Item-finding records
::::::::::

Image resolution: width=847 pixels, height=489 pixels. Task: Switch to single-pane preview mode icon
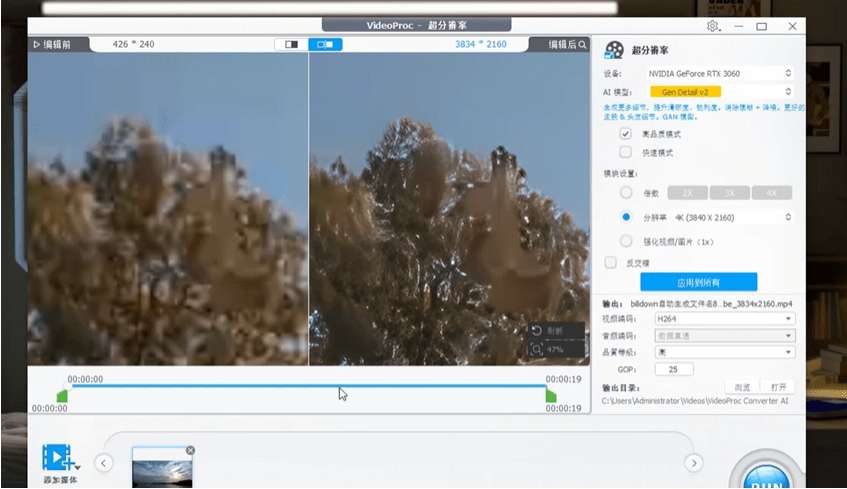[291, 44]
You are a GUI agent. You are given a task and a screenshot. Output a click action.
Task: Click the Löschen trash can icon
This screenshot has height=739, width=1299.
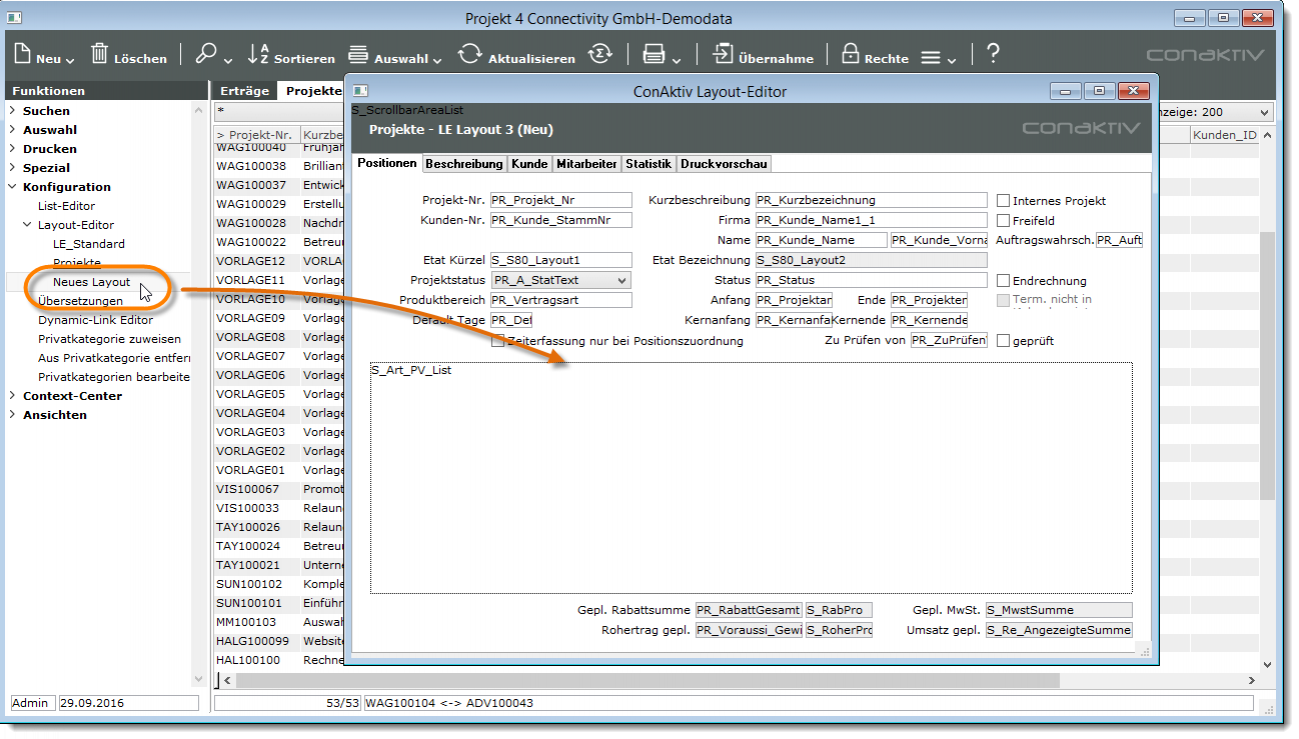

::::::::::

-- WHAT TO PRODUCE --
Update the lines above by replacing "screenshot" with "screen capture" throughout, keeping every other word unchanged. Omit the pictures from your version.

-- FINAL RESULT --
Image resolution: width=847 pixels, height=489 pixels. Task: Switch to single-pane preview mode icon
[291, 44]
You are a GUI agent. You are given a task and a screen capture. Output a click action.
Task: Click the Löschen trash can icon
This screen capture has height=739, width=1299.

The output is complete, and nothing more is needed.